Biblioteca Afetiva

A infância e a adolescência ficaram para trás, mas ainda carrego algumas lembranças daquele tempo. Recordo as longas tardes frias em que — sentado em uma das mesas da Biblioteca Pública de Lages (SC) — devorei (e isso não é um exagero!) os mais de vinte romances escritos por Karl May. Ao lado de Winnetou e Mão-de-Ferro, lutando contra forças que escapavam ao entendimento humano, me transformei no herói que não descansava diante das injustiças do mundo. Com qualquer um daqueles livros na mão, a vida era uma aventura.

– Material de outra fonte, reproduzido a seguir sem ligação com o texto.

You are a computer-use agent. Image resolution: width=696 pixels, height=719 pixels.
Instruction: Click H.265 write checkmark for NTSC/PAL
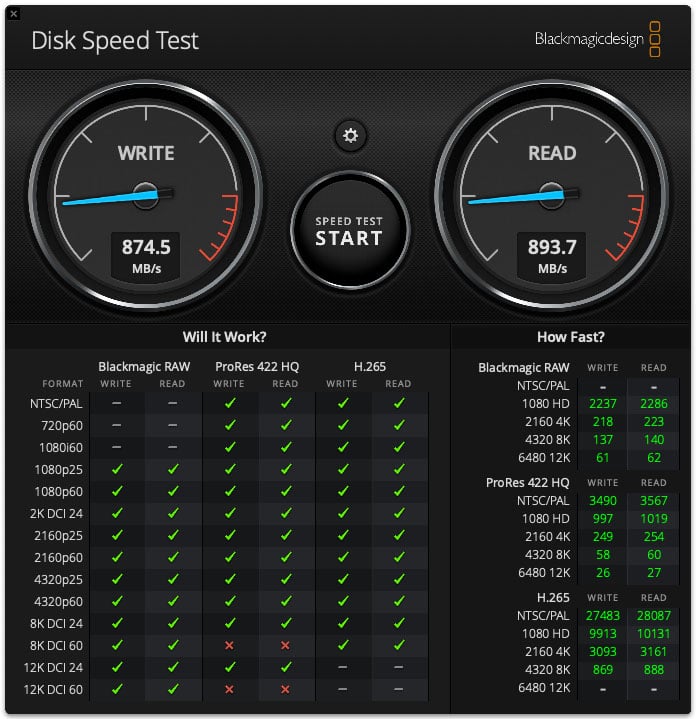343,403
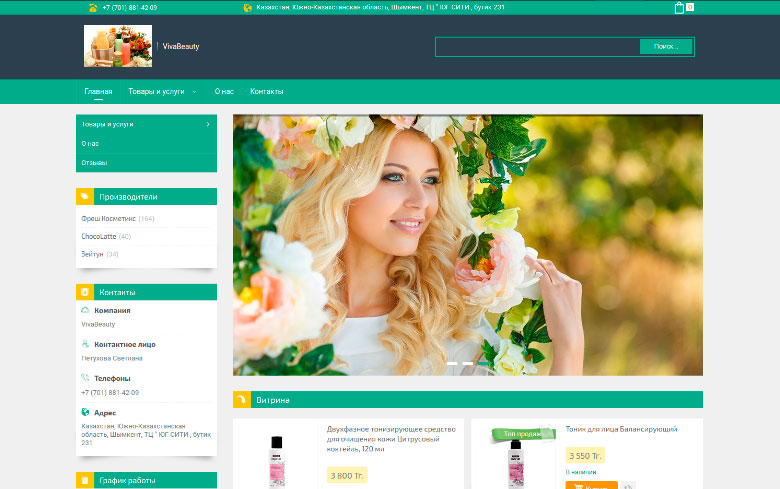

Raul J. M. Arruda Filho é, antes de tudo, leitor. Doutor em Teoria da Literatura, é autor de três livros de poesia: Um abraço pra quem fica?, Cigarro apagado no fundo da taça e Referências. Publica no blog raulealiteratura. blogspot.com.br. Nasceu e mora em Lages (SC).


Um dos primeiros livros que li quando me mudei para Curitiba foi Cem anos de solidão, do colombiano Gabriel García Márquez. Na época, tinha 18 anos, sem saber ainda o que eram bons romances, e pouco afeito a livros mais consagrados. Me prendi tanto à trama que, conforme as páginas avançavam, eu diminuía o ritmo da leitura pra que o sabor do livro durasse mais tempo. Carregava por aí uma árvore genealógica da família Buendía para não me perder na trama e me aproximar daquelas pessoas de Macondo. Agora, já mais velho, volto a ler o autor em Notícia de um sequestro, sobre os problemas sociais e políticos da Colômbia. O Gabo jornalista aparece em contraste com o Gabo do realismo fantástico e consigo ver várias facetas do seu trabalho. Dois livros que marcaram minha formação, um saindo da adolescência, o outro saindo da faculdade.

Thiago Lavado é estagiário de jornalismo na Biblioteca Pública do Paraná e cursa o último ano de Jornalismo. Nasceu em Foz do Iguaçu e vive em Curitiba desde 2009.